Lelio. Conoscete voi quelle due sorelle, che abitano in quella casa?

Ottavio. (Voglio scoprir terreno). (da sè) Non le conosco.

Lelio. Amico, sono due belle ragazze. Una ha nome Rosaura, e l’altra Beatrice; sono figlie di un dottore di medicina, e tutte due sono innamorate di me.

Ottavio. Tutt’e due?

Lelio. Sì, tutt’e due. Vi par cosa strana?

Ottavio. Ma come avete fatto a innamorarle sì presto?

Lelio. Appena mi videro, furono esse le prime a farmi un inchino, e m’invitarono a parlar seco loro.

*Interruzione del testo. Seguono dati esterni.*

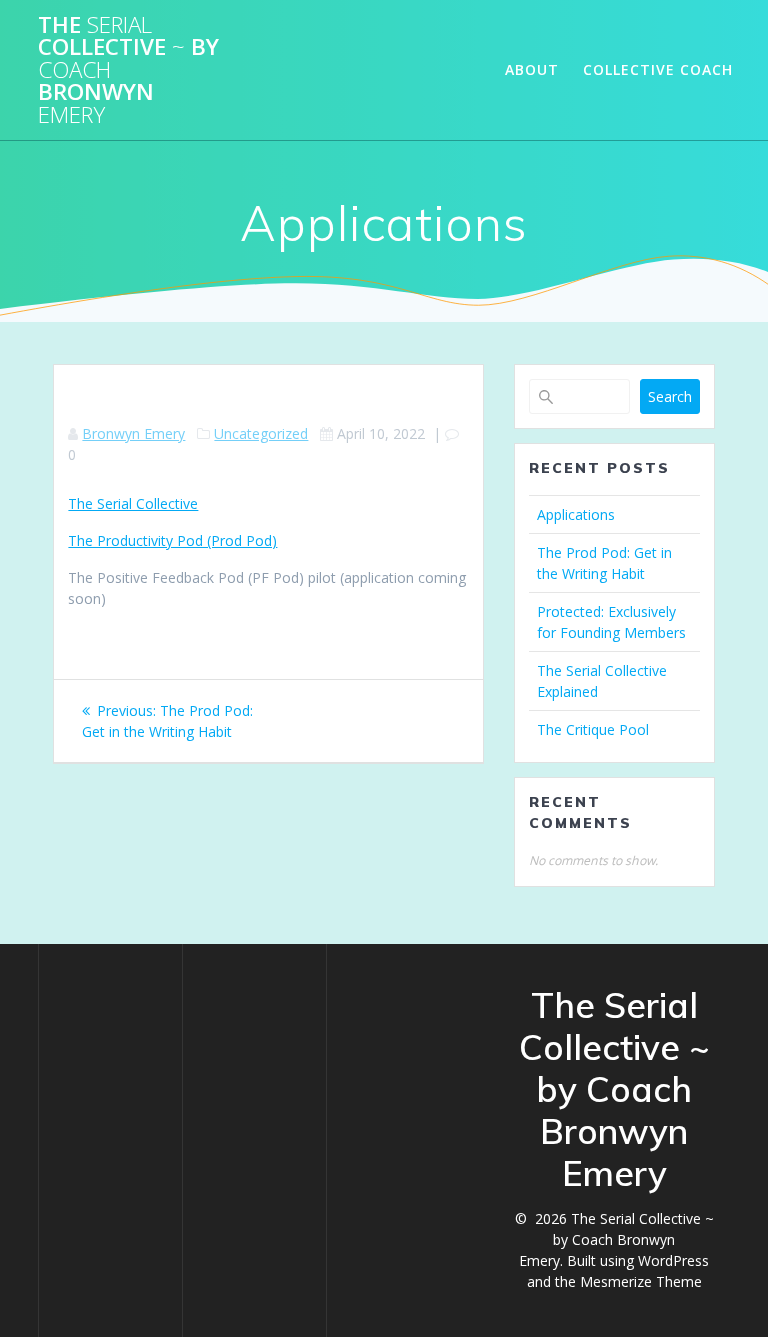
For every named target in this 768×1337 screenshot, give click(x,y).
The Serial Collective (133, 503)
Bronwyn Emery (133, 433)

Ottavio. (Possibile che ciò sia vero!) (da sè

Lelio. Pochissime delle mie parole bastarono per incantarle, e tutt’e due mi si dichiararono amanti.

Ottavio. Tutt’e due?

Lelio. Tutt’e due.

Ottavio. (Fremo di gelosia). (da sè

Lelio. Volevano ch’io entrassi in casa...

Ottavio. (Anco di più!) (da sè

Lelio. Ma siccome si avvicinava la sera, mi venne in mente di dar loro un magnifico divertimento, e mi licenziai1.

Ottavio. Avete forse fatto fare una serenata?

Lelio. Per l’appunto. Lo sapete anche voi?

Ottavio. Sì, mi fu detto. (Ora ho scoperto l’autore della serenata; Fiorindo ha ragione). (da sè

Lelio. Ma non terminò colla serenata il divertimento della scorsa notte.

Ottavio. Bravo, signor Lelio, che faceste di bello? (con ironia

Lelio. Smontai dalla peota, feci portar in terra da’ miei servidori una sontuosa cena, e impetrai dalle due cortesi sorelle l’accesso in casa, ove si terminò la notte fra i piatti e fra le bottiglie.

Ottavio. Amico, non per far torto alla vostra onestà, ma giudicando che vogliate divertirvi meco, sospendo di credere ciò che mi avete narrato.

  1. Bett.: sovvenendomi di voler dar ecc. mi licenziai.